• Share on Facebook
  • Share on Facebook
  • Share on Linkedin
  • Share by email
  • Share on Facebook
  • Share on Facebook
  • Share on Linkedin
  • Share by email

The arts are constantly crossing over boundaries between subjects, sectors and organisations, and this exercise can be a catalyst for new experiences and ideas. In the first of three case studies showing different relationships forged between the arts and other disciplines, Caroline Graty finds that conversations can help both artists and psychoanalysts discover new depths to their work.
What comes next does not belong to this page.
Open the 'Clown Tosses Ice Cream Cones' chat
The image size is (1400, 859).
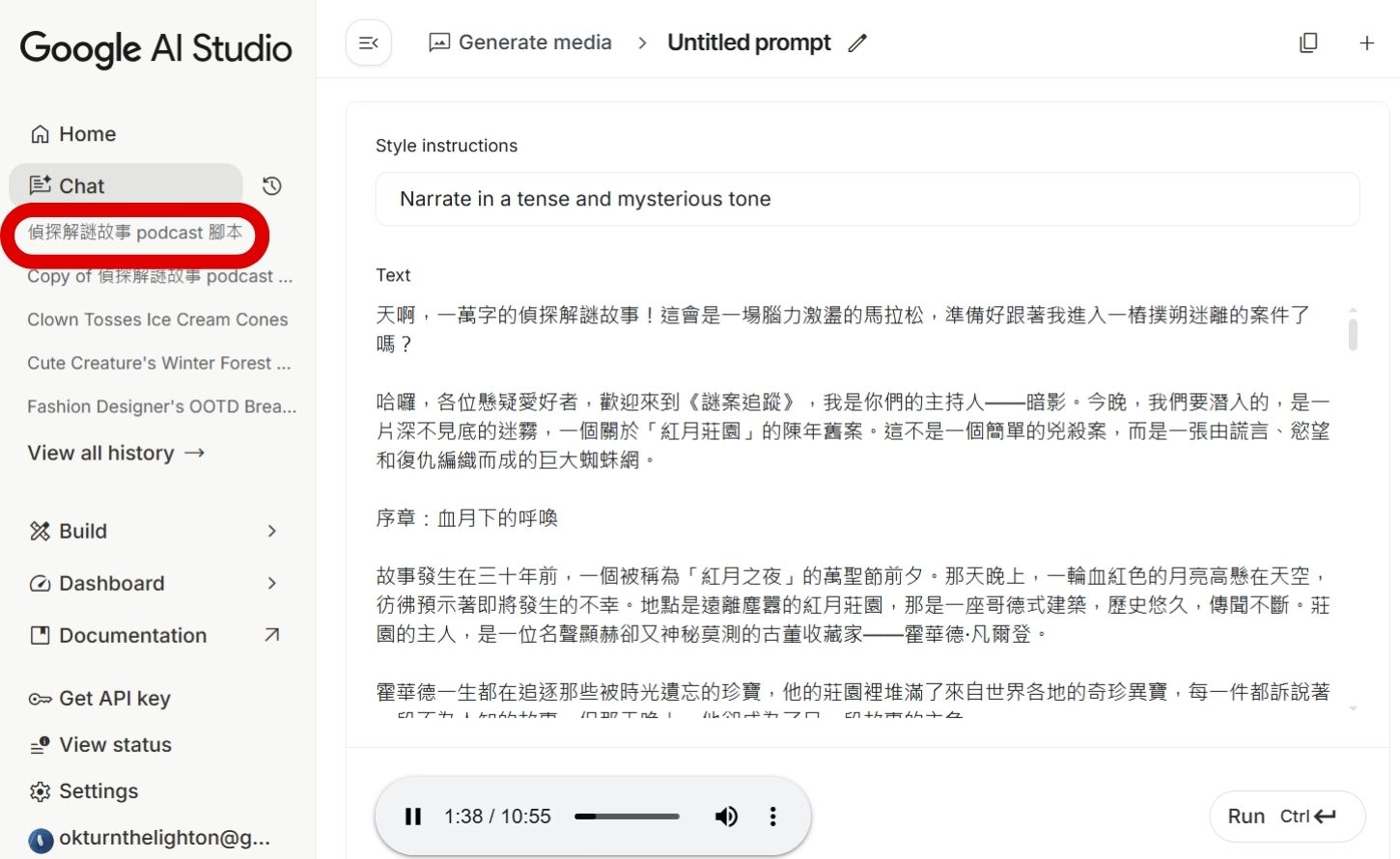156,319
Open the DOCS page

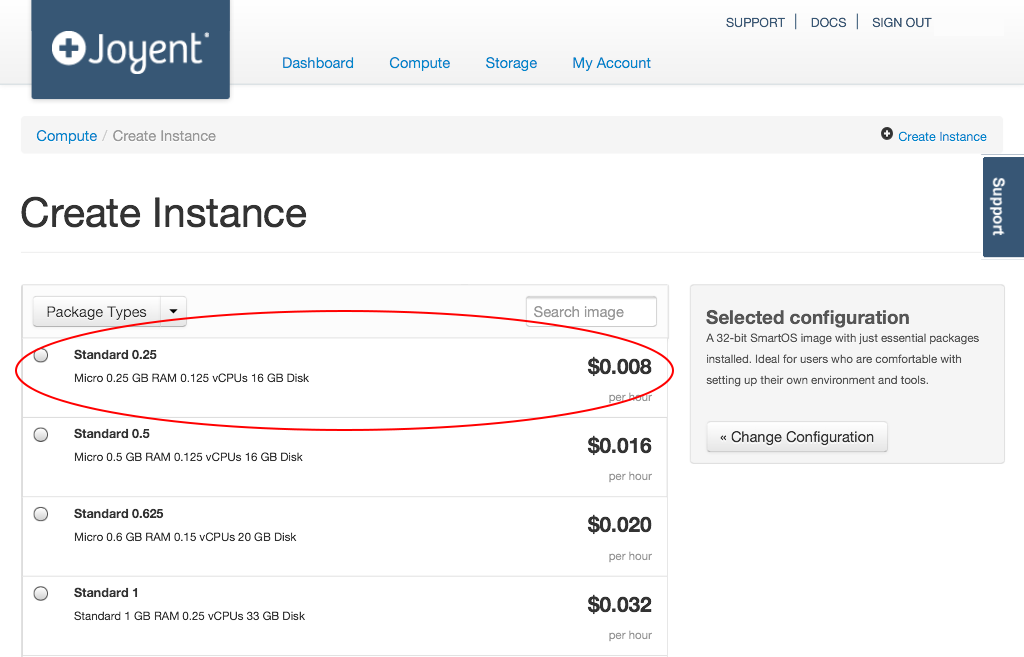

Poet Andrew Motion (left) with psychoanalyst Denis Flynn

Since Freud first used literary works to explore his theories, psychoanalysis has had a productive relationship with the arts, both influencing and learning from different artforms. Continuing the dialogue between disciplines is Connecting Conversations, a series of discussion events bringing together practitioners from the world of psychoanalysis and a range of creative fields. Entering its third year, it attracts high-profile participants: past speakers include Stephen Poliakoff, Salley Vickers, Quentin Blake, Tamara Rojo and Rachel Whiteread. Audiences range from an intimate 40 to over 300, and audio recordings of each event are made available on the Connecting Conversations website
Ruth Robinson is co-ordinator of The Rowan Arts Project, an Islington-based charity that produces the series, and a practising psychoanalyst. “The key is a good match of participants,” she says. “I discuss ideas for events with individual analysts to find people with an in-depth knowledge of a particular artist’s work.” The artists are also carefully chosen. “It’s important that their work demonstrates something of depth or indicates an awareness of the unconscious,” says Robinson. Each event consists of a 45-minute conversation, with a further 45 minutes for questions from the audience. The discussions are unrehearsed and can move in any direction, but common threads include parallels between psychoanalysts’ and artists’ working methods and insights into the creative process. Author Kate Grenville spoke of the way free association liberated her from a structured, “boring” writing style for example, while Andrew Motion referred to psychoanalysis and poetry as “cousins”, with a shared interest in symbolic language and in looking below the surface of situations to find inherent truths. While spontaneity is part of the series’ attraction, Robinson acknowledges that it also introduces an element of risk: “We want to create a genuine conversation, which means neither the psychoanalyst nor artist knows how well it will flow or what the audience will ask. I don’t believe in trying to direct them too much as this can be inhibiting, but it’s important to be supportive.”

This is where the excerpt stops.